Let’s design a ride-sharing service like Uber, which connects passengers who need a ride with drivers who have a car.
Similar Services: Ola, Lyft, Didi, Via, Sidecar etc.
Difficulty level: Hard
Prerequisite: Designing Yelp
Step-1: What is Uber ?
Uber enables its customers to book drivers for taxi rides.
Uber drivers use their personal cars to drive customers around.
Both customers and drivers communicate with each other through their smartphones using Uber app.
Step-2: Requirements and Goals of the System
Let’s start with building a simpler version of Uber.
There are two kinds of users in our system:
Drivers
Customers.
Typical Workflow
Drivers need to regularly notify the service about their current location and their availability to pick passengers.

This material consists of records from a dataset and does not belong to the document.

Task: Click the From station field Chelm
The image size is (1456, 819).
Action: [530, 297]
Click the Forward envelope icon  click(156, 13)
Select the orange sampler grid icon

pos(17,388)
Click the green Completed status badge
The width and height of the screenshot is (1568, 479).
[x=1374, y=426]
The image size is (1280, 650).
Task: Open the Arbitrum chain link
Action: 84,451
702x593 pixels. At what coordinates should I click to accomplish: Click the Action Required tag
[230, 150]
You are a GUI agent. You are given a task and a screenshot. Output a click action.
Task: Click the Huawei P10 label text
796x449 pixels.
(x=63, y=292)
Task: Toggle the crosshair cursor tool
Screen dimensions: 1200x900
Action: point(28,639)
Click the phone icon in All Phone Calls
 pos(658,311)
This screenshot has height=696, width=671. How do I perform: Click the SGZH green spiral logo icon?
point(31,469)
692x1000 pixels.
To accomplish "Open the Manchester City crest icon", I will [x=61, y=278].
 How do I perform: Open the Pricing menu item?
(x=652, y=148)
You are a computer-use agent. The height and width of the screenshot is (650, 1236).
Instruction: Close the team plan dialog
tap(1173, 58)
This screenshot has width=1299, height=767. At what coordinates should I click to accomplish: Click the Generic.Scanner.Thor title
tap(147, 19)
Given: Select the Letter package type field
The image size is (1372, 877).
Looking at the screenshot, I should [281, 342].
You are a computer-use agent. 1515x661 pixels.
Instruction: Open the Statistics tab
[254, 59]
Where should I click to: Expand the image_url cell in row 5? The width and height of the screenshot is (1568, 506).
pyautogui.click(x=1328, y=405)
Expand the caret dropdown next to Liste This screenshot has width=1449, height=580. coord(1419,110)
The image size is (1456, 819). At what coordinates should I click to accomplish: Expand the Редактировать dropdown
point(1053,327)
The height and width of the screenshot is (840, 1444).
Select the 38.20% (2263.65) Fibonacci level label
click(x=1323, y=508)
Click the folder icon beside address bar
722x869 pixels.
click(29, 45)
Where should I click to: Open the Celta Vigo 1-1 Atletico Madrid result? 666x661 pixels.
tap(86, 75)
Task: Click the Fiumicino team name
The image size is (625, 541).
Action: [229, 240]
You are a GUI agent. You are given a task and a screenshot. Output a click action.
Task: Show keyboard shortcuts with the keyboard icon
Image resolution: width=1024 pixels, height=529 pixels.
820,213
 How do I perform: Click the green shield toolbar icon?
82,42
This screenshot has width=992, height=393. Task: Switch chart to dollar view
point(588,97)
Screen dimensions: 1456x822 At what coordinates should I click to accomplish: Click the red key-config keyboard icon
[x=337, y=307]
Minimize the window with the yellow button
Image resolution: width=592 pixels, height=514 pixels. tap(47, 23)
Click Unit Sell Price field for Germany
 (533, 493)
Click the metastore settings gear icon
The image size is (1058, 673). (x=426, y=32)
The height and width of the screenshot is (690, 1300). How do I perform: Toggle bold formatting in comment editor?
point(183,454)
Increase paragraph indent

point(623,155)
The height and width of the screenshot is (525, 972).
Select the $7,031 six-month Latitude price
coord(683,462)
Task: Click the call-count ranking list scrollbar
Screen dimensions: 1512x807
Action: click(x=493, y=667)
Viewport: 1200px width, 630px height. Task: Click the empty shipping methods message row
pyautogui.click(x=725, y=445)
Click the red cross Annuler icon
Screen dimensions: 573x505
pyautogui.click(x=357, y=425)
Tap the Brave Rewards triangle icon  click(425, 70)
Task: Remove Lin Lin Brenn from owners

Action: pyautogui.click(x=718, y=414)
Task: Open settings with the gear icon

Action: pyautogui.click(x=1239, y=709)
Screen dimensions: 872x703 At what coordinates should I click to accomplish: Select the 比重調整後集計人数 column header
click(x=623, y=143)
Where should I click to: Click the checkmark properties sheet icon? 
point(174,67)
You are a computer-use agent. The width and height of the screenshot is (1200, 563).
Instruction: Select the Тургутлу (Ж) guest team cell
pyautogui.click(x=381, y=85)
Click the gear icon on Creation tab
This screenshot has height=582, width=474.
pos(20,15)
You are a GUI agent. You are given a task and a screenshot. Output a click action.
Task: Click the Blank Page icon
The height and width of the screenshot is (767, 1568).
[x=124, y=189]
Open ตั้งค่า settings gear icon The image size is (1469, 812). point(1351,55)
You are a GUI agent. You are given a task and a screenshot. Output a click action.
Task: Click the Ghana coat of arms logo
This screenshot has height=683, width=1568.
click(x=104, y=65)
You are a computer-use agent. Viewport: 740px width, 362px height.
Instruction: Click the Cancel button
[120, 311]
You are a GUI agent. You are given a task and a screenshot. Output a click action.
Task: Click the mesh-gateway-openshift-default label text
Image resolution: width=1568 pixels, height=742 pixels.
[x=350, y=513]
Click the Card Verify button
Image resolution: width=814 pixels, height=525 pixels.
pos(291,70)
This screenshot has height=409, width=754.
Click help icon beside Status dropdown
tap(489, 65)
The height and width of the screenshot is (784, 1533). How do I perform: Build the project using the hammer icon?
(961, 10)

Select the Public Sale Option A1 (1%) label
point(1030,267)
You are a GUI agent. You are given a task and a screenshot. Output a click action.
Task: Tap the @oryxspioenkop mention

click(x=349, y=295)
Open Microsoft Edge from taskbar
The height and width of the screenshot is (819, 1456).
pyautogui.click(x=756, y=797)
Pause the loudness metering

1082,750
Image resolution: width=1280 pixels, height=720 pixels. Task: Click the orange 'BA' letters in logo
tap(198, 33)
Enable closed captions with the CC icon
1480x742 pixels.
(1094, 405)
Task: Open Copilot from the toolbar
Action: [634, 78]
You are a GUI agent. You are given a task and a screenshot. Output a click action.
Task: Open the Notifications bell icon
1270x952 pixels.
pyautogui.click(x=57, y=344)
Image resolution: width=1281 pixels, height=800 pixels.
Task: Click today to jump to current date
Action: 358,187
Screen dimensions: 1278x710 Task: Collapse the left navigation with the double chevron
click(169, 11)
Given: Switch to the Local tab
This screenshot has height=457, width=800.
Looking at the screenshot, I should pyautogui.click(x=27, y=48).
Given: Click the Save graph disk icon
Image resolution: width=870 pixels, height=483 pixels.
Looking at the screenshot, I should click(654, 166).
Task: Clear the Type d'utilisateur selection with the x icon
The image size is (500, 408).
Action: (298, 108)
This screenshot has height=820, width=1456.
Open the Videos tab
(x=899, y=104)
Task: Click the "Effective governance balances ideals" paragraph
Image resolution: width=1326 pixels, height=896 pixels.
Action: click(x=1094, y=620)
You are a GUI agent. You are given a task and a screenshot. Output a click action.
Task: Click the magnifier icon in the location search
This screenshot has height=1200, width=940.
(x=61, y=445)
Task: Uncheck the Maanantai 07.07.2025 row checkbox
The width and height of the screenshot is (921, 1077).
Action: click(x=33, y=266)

Passengers get to see all the nearby available drivers.
Customer can request a ride, nearby drivers are notified that a customer is ready to be picked up.
Once a driver and customer accept a ride, they can constantly see each other’s current location, until the trip finishes.
Upon reaching the destination, the driver marks the journey complete to become available for the next ride.
Step-3: Capacity Estimation and Constraints
Let’s assume we have 300M customer and 1M drivers, with 1M daily active customers and 500K daily active drivers.
Let’s also assume 1M daily rides.
Let’s assume that all active drivers notify their current location every 3 seconds.
Once a customer puts a request for a ride, the system should be able to contact drivers in real-time.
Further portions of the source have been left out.